程序代写代做代考 AI compiler algorithm Top-Down Parsing

Top-Down Parsing

CS106 — Compiler Principles and Construction
Fall 2011

MUST FIT
Zhiyao Liang

Top-Down Parsing Dr. Zhiyao Liang
1

Two approaches of parsing
Top-Down
Logically, the parse tree is constructed from top to bottom.
The structure of the algorithm is similar to a preorder traversal of the parse tree.
The larger tree is described first in the algorithm.
Easier to understand and program manually.
Bottom-Up
Uses an explicit stack to perform a parse.
More powerful and used by most parser generators.
Top-Down Parsing Dr. Zhiyao Liang
2

Two Top-down Parsing Methods
Backtracking:
Explore all possible ways.
Very slow, not commonly used in practice.
Predictive: Look ahead some tokens, then decide which grammar rule can apply.
Recursive-descendent.
LL(K). It means:
Reading the input from Left to right.
Tracing out a leftmost derivation of the input string.
Read K symbols ahead (lookahead), then decide which parsing rule can apply.
We focus on LL(1).
We will study formal notions: First and Follow ( mentioned in 4.1.3).

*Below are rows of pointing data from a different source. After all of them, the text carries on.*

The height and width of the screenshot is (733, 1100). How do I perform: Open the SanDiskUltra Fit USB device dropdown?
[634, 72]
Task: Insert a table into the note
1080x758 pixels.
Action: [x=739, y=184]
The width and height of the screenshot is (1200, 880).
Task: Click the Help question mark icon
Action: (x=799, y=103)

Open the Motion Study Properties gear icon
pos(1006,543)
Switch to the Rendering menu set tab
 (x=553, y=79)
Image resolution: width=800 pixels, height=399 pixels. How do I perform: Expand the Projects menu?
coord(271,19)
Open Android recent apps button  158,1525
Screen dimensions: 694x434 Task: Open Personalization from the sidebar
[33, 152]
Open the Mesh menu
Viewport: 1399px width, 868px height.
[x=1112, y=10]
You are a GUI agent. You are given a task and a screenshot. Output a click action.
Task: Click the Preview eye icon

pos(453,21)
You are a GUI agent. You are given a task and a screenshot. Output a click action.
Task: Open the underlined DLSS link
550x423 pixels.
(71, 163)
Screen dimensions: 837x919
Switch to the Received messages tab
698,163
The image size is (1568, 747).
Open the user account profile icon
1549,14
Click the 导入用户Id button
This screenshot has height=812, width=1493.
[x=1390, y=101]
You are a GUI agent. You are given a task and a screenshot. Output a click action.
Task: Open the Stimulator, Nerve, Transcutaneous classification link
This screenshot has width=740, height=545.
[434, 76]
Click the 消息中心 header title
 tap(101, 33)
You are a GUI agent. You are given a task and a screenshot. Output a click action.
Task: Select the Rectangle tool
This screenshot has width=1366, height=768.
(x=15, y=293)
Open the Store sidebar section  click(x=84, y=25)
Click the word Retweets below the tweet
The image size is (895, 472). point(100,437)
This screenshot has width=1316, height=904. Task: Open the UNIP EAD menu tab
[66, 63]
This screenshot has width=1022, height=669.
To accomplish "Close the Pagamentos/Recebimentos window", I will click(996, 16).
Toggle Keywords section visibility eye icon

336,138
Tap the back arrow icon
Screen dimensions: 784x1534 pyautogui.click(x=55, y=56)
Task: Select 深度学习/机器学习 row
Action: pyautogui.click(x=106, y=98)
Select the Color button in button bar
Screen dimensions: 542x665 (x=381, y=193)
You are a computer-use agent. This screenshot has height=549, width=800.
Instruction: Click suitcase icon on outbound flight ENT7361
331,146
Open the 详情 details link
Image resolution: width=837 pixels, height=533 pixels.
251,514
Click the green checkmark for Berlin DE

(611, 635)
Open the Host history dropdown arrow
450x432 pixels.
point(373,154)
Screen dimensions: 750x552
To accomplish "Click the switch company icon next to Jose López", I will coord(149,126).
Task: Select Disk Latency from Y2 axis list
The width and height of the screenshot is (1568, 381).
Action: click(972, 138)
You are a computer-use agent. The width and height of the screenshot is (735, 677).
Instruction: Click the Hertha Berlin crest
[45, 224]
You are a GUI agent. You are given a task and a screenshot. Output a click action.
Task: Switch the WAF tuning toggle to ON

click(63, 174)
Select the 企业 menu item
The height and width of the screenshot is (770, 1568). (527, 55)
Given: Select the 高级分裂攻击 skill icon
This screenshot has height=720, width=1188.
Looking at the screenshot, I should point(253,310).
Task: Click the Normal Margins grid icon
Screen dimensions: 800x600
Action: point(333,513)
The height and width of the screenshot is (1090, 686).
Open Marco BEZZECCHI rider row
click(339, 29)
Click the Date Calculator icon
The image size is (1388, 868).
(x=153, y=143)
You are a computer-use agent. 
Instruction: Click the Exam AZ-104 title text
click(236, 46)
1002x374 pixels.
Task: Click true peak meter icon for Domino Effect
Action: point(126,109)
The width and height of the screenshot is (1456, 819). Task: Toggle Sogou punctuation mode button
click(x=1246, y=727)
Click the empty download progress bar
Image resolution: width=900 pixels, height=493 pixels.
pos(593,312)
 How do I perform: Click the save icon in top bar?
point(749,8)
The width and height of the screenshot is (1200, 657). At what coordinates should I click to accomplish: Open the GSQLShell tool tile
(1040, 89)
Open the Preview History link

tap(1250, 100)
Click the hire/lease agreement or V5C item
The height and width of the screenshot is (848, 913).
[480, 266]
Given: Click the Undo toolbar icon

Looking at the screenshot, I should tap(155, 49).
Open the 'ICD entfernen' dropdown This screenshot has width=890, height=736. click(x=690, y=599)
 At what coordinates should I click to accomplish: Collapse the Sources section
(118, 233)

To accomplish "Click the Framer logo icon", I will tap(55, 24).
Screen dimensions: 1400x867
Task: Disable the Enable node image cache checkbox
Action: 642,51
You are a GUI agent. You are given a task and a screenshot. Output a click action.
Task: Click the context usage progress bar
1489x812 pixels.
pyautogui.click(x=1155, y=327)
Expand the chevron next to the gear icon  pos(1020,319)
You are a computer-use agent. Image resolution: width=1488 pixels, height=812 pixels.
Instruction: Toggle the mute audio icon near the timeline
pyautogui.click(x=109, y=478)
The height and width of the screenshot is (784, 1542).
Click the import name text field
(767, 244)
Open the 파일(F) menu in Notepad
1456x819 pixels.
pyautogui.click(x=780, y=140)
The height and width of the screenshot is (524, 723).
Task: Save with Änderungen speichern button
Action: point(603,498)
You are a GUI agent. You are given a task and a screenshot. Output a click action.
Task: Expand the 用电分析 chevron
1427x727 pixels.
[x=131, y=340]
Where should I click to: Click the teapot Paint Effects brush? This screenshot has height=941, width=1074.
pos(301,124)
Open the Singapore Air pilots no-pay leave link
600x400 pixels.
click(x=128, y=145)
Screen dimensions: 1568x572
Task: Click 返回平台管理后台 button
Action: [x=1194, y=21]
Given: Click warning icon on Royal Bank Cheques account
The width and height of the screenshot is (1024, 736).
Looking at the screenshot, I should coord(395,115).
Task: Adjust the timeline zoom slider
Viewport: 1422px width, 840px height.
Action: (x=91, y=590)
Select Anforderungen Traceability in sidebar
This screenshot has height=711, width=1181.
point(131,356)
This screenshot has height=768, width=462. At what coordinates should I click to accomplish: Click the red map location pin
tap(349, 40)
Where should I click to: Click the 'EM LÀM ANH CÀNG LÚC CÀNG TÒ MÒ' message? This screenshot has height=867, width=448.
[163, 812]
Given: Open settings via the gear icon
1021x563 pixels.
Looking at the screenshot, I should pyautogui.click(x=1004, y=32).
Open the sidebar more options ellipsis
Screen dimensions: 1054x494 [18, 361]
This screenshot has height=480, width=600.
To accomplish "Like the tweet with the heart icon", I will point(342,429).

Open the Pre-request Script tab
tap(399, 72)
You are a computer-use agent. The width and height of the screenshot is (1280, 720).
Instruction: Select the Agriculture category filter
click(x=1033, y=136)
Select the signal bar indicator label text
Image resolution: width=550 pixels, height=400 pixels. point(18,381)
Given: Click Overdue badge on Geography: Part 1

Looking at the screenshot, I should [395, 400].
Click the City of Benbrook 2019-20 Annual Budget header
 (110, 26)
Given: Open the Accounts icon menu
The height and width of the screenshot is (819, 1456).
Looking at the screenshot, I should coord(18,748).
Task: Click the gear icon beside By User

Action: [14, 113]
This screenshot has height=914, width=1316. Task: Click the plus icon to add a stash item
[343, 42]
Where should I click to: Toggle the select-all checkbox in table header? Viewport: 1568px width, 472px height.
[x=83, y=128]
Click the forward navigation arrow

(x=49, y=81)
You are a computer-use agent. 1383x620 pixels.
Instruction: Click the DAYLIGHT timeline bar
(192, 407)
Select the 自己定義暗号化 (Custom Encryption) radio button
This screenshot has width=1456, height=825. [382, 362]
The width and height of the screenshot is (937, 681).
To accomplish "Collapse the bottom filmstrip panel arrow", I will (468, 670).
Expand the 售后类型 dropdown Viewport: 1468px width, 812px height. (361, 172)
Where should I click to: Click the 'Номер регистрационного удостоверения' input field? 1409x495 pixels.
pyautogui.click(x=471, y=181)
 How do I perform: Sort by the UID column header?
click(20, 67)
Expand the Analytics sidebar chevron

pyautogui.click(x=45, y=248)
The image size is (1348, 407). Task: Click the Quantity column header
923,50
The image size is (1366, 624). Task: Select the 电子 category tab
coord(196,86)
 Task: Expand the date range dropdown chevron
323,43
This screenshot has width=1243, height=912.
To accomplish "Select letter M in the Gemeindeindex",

Top-Down Parsing Dr. Zhiyao Liang
3

Recursive Descent Parsing
For each rule in the grammar of the form
X  product
Write a function X()
The body of this function is described by product.
The behavior of X():
Reads a string of tokens from the input
This string can be derived from X.
Construct a syntax tree use these tokens according to product.
If there is a variable Y in product, then the body of X() calls Y().
Y() builds a subtree for the tree of X().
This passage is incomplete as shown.